Meanwhile, do leave him set up with his Water, in case he decides to have-a-drink on his own.


Do you have weird Sulfur Water or something there?

Maybe get some Bottled Water, and, try using it for his rehydration solution, and see if he will drink that.

I know some parts of the North American Continent, have Tap Water which I myself would puke over if I had to drink it, and, Birds can be a lot more sensitive to that sort of thing than people usually are.


How is he being kept?


----------



## John_D

I use boiled water, mix the glucose (or substitute) and salt in, then allow it to cool down to a slightly warm state for rehydration purposes. 

If I give a bird this solution, I do 4 or 5 milliliters at one 'sitting' and repeat this about every 2 to 3 hours.


----------



## beastinfection

Okay I've left him set-up with the water; he's being kept in a wicker basket with hydration fluid cup tied to the inside with wire, toilet paper lining the bottom, and a sheer covering that lets light in. 

The water here isn't particularly bad.

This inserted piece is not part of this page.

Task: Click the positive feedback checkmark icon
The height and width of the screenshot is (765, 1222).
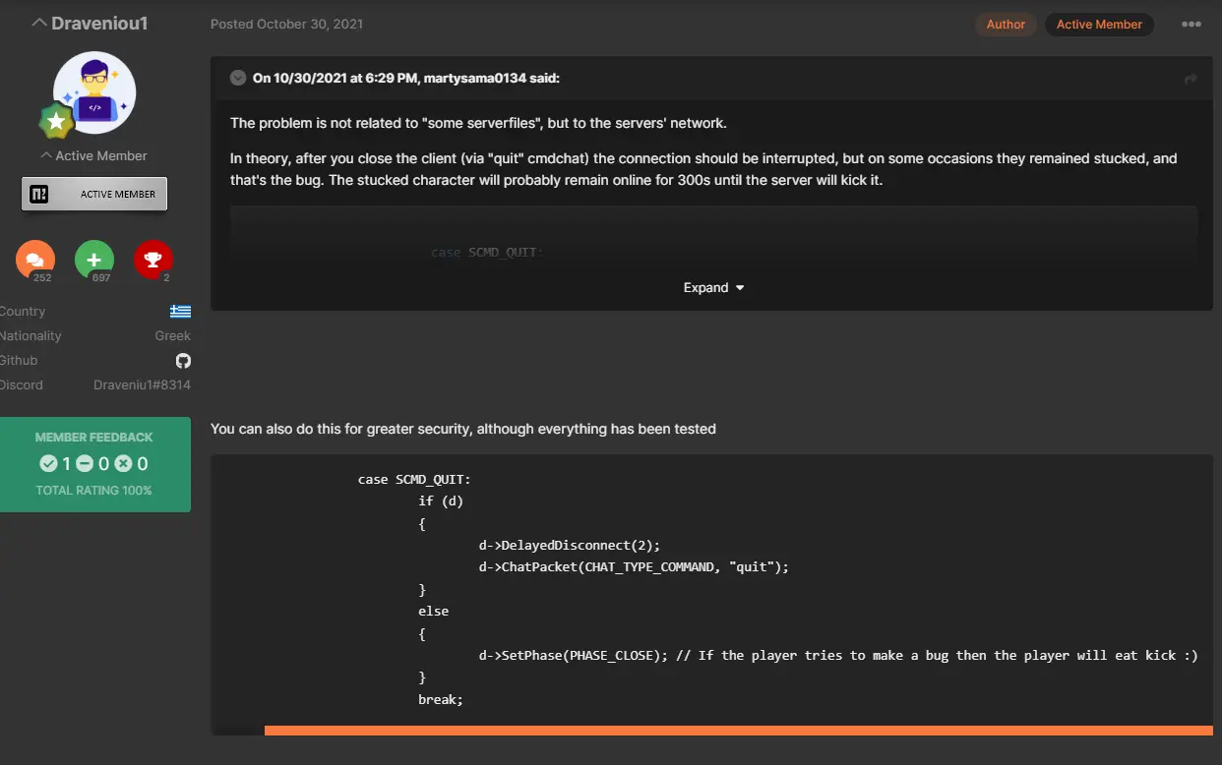Action: pos(48,464)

I've had tap water that made me want to puke and this isn't it. I'm also using already-boiled water to cut down on the amount of chlorine that I'm feeding the pigeon. I'll buy at least one bottle of bottled water and try making the rehydration fluid from that to see if it makes a difference.


----------



## beastinfection

Quick question: is trichomoniasis transferrable from pigeon to dog? My roommate is away and we're taking care of her dog at the moment. The pigeon and dog have no contact, share no food or water, and the dog does not come into contact with the droppings.

Didn't see much about this when I tried googling it.


----------



## pdpbison

beastinfection said:


> Okay I've left him set-up with the water; he's being kept in a wicker basket with hydration fluid cup tied to the inside with wire, toilet paper lining the bottom, and a sheer covering that lets light in.
> 
> The water here isn't particularly bad. I've had tap water that made me want to puke and this isn't it. I'm also using already-boiled water to cut down on the amount of chlorine that I'm feeding the pigeon. I'll buy at least one bottle of bottled water and try making the rehydration fluid from that to see if it makes a difference.




Okay...

A medium Large Cardboard Box would likely be better though...and make sure it is no lower than Table Top height ( Birds worry if low or on ground level ).


Yes, use Bottled Watewr instead - plain old Bottled DRINKING Water, and not 'Distilled'...

Make 2 inch by 1 inch or so Diamond shaped Holes for him to see out of, along three sides of the Box...

Line it with Paper Towels, not 'taoilet paper'...if you have no Paper Towels, either get some or use a regular Towel, cut to fit or folded to fit.


Box Top is to be open, and, some thin sheer cloth draped over it to let filtered light in.


----------



## pdpbison

beastinfection said:


> Quick question: is trichomoniasis transferrable from pigeon to dog? My roommate is away and we're taking care of her dog at the moment. The pigeon and dog have no contact, share no food or water, and the dog does not come into contact with the droppings.
> 
> Didn't see much about this when I tried googling it.



There is virtually nothing a Dog would get from a Pigeon under any imaginable conditions, and certainly nothing under these conditions ( ie: even with Dog eating raw, an infected Bird of some sort ).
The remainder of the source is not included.